As he got the Renault moving Shaw felt that shudder of metalwork as the lead drove in. There was a sharp pain as a bullet snicked through the side window and grazed across his back; he felt the warm trickle of blood, and then he was clear and away and belting along towards the distant intersection with the main Fontainebleau-Paris road, his headlights beaming into blank darkness along the wetly gleaming surface between shadowy lines of trees. All he must think about now was the overriding urgency of getting to London. If the MAPIACCIND organization was under threat — and Donovan had never said things lightly in the past — then half the world might reasonably be considered as under threat as welclass="underline" MAPIACCIND — Major (Atom) Powers International Authority for Centralized Control and Inspection of Nuclear Devices — was one of the greatest and most hopeful bids for world security that had ever been attempted, that had yet come out of the mad talk and counter-talk of the early nineteen-sixties with all their frustrated, still-born efforts to find the answer by the banning of A-tests. If that was in danger, then everything that had been built up might crumble away to leave the nations once again at loggerheads, disorganized and suspicious, re-arming, thrown back into the past and at the mercy of any uncontrolled lunatic with a nuclear bomb.
And of the MAPIACCIND organization the thing known as REDCAP was the very core.
But — why had Karstad of all people come forward with this information?

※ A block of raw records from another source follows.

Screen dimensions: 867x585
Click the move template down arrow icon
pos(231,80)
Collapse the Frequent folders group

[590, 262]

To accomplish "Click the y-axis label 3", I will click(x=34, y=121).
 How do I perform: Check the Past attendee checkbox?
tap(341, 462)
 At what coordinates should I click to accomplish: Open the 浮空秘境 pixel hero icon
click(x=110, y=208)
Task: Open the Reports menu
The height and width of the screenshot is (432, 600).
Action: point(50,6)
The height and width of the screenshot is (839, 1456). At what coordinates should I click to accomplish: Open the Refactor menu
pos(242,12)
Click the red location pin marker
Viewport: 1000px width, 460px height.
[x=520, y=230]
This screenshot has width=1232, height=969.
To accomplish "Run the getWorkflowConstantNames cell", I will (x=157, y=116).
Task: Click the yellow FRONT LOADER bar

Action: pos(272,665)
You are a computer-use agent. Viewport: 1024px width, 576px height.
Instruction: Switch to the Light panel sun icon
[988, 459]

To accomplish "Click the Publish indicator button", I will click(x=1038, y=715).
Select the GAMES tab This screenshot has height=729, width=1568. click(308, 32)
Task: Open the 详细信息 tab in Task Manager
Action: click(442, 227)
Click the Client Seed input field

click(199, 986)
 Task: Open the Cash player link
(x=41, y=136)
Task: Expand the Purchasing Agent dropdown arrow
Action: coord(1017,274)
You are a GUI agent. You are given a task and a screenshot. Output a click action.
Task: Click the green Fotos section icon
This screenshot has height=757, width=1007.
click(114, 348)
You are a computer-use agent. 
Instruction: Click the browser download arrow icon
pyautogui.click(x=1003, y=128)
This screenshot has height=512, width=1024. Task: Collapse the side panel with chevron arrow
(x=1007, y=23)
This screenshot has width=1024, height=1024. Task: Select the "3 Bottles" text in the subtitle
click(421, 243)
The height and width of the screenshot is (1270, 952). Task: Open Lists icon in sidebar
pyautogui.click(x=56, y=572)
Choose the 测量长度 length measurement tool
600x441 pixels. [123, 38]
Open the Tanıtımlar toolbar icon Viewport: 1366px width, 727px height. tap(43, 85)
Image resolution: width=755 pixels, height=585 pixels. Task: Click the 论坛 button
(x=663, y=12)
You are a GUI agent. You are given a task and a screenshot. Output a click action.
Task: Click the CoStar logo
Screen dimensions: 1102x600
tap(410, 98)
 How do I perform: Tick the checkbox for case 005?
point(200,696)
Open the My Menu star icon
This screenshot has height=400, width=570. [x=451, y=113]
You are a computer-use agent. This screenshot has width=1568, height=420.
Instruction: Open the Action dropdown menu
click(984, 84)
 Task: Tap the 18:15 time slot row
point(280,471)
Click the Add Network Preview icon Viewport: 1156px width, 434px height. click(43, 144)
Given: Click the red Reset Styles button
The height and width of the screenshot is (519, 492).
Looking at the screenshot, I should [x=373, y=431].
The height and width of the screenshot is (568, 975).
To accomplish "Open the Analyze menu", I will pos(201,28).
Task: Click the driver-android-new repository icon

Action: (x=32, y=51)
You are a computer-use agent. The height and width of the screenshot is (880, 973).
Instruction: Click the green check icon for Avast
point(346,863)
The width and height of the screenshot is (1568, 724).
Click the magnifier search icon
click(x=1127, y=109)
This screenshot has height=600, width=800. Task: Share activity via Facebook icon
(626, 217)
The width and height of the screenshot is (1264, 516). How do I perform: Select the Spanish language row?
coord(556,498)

A little later Debonnair asked breathlessly, “Esmonde, wasn’t there anything we could do?”
Shaw, sick inside, answered her savagely. “God damn it, Deb, couldn’t you see? He was sawn in half.” As soon as he’d said that, he regretted it. With the man’s daughter in the back, it had been a terrible thing to say; and silently he cursed his tongue. Then, controlling his feelings, he asked:
“How’s the nerve, Deb?”
“Badly shaken but otherwise intact.” She spoke lightly, but he was aware of a terrible tenseness behind the tone. “Why?”
“Because I want you to drive. Fast. I’ve got something to do. All right?”
“Whatever you say.”
“Good girl!” Shaw knew she would be reliable — she’d done some dangerous jobs for him before, such as the time they had chased over half of southern Spain looking for the one man who could prevent tragedy in Gibraltar. He stopped the car, scrambled over the seat into the back. Debonnair slid across behind the wheel. Shaw called, “Right, she’s all yours. Let’s go.”